Many of the flood victims would have lived in mythical Rungholt, a thriving town located out in the low-lying marshes. When the tide is low, remains may still be seen of dykes and terps (warfts) southwest of the small Hallig Südfall between the islands of Pellworm and Nordstrand. According to written documents and archaeology (counting the number of wells), the local farmer and historian Andreas Busch
have estimated the number of inhabitants to be 1500-2000, perhaps a third of the people living in Hamburg at the same time. Trading in salt, amber, cattle and grain Rungholt was a thriving part of the commercial network between north Germany, Flanders, England and Scandinavia.
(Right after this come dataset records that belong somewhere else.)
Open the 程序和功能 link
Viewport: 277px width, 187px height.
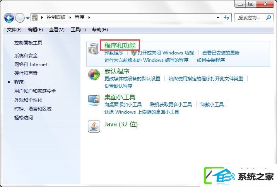pyautogui.click(x=120, y=45)
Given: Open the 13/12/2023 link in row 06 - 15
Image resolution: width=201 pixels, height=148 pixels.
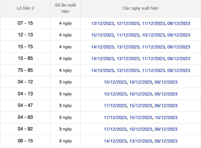Looking at the screenshot, I should pyautogui.click(x=141, y=141).
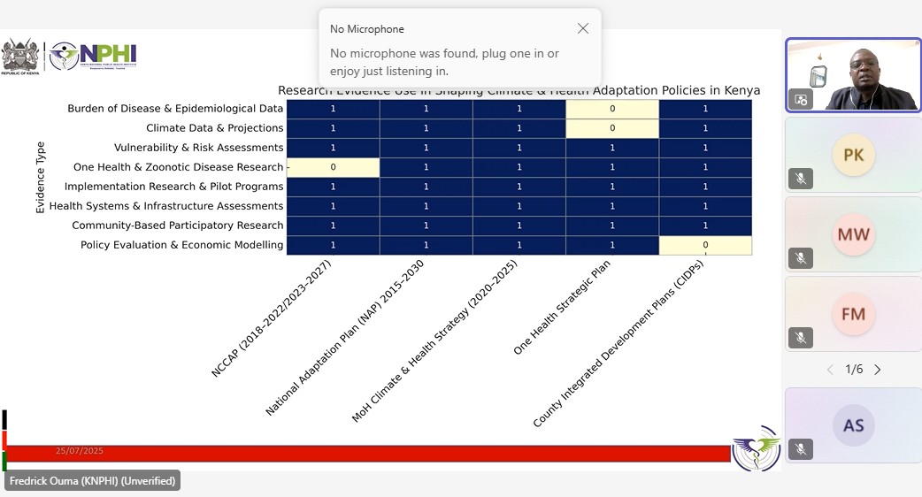922x497 pixels.
Task: Click the Fredrick Ouma (KNPHI) name label
Action: tap(92, 481)
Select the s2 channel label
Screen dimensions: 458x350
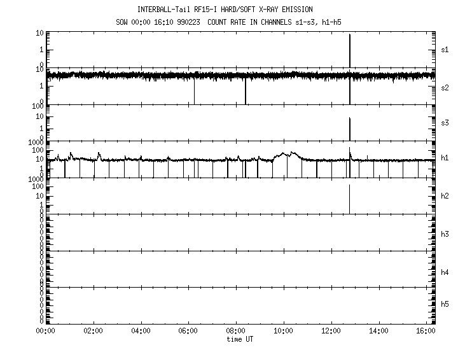click(445, 87)
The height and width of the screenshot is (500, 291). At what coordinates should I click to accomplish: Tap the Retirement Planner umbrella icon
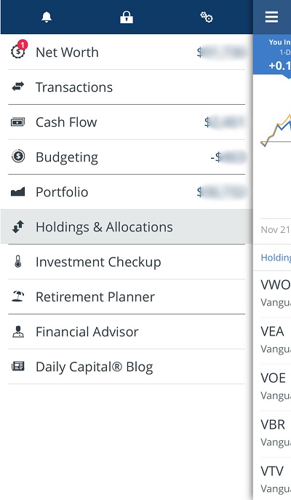[18, 296]
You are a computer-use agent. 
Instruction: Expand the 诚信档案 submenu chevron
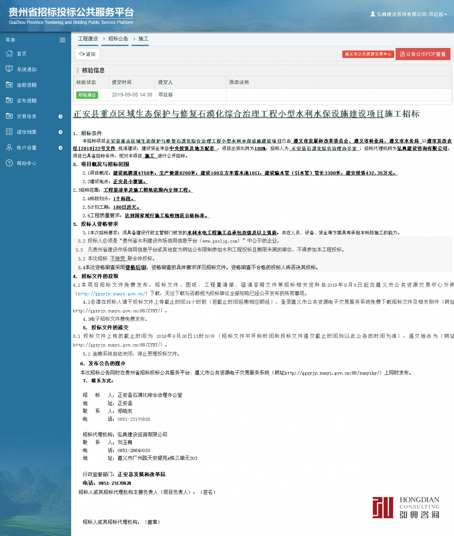(x=60, y=132)
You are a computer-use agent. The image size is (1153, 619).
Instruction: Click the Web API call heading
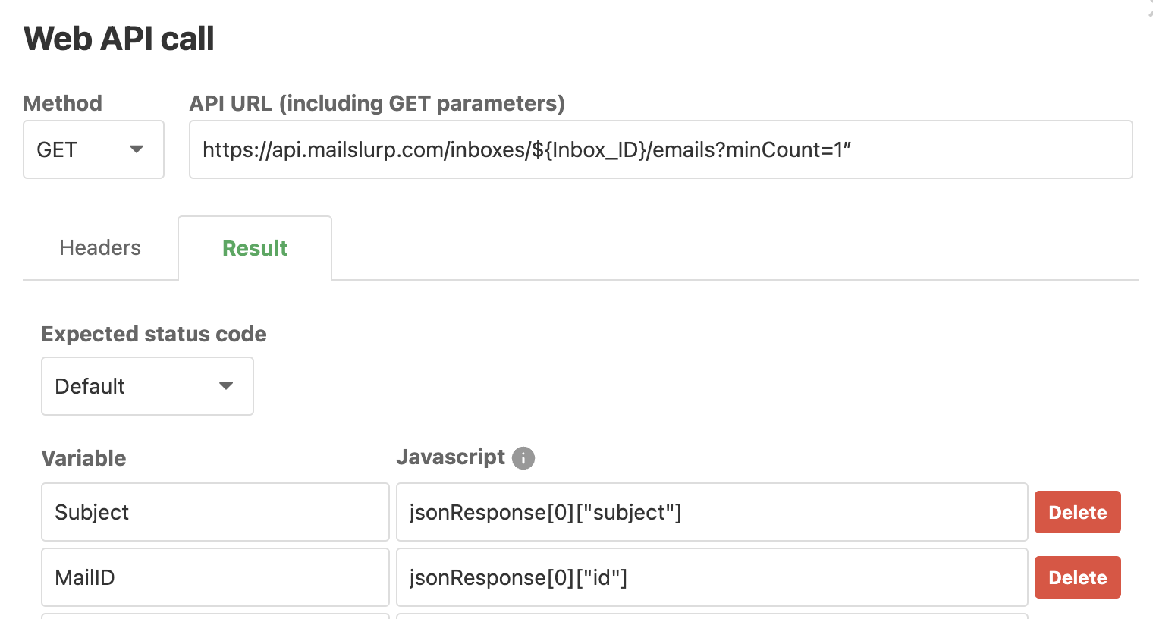118,38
Likely, people lived on a rich diet consisting of prawns, oysters, flatfish, waterfowls, their eggs and sea plantain, as well as sheep, cattle, and grain. A more lush landscape is difficult to imagine.
Since the Wadden Sea was inscribed as UNESCO World Heritage in 2009 and 2014, interdisciplinary research has been carried out by scientists, historians and archaeologists to understand these events better. Recently, a report was published outlining the archaeological remains of Rungholt like dykes, drainage ditches, terps (warfts or dwelling mounds) – and even plough marks. Today, these remains of the town “provide evidence of the once cultivated marshland”. Discovered and identified as Rungholt in the 1920s, we now know more of the small but thriving town.
The medieval foundation of Rungholt
The preconditions for the settlements in the marshy and amphibian foreland of the Wadden Sea ultimately depend on the paleographic evolution of the Frisian coast caused by the rising sea level after the last Ice Age. Leaving behind a low tidal landscape filled with brackish lagoons, the silting gradually provided a fertile landscape of low-lying marshland and tidal creeks, luring people to settle. Building terps and cultivating the fens, wealth and independence was secure to those who dared to move into the marshes. Typically, such waves of migrations took place during warm and welcoming weather periods – the Roman Optimum and the Carolingian centuries. Although uses of the fenlands in the late Neolithic and the Bronze Age have also been documented, the first permanent settlers took to the land during the Roman Empire.
In the 10th and 11th centuries, the favourable and warm climate led to a series of expansionary and migratory movements in Europe. One of these targeted the outlying marshlands bordering the Wadden Sea, culminating when Frisians settled, creating a vibrant landscape in the 12th and 13th centuries. The wealth of these settlers are documented from the finds of imported goods from the Rhineland, Flanders and even Spain – as pottery, metal vessels and weapons. Living on terps or warfts, the town operated a proper harbour secured by two wooden tidal gates dendrochronologically dated to c. 1331, the remains of which have been observed and studied. The base of the surrounding dyke has been measured to 25 to 30 metres and 1.6 to 2 metres high. The tidal gates are comparable to those from the medieval harbour of Rotterdam. Some terps held dwellings and storehouses, other farmsteads.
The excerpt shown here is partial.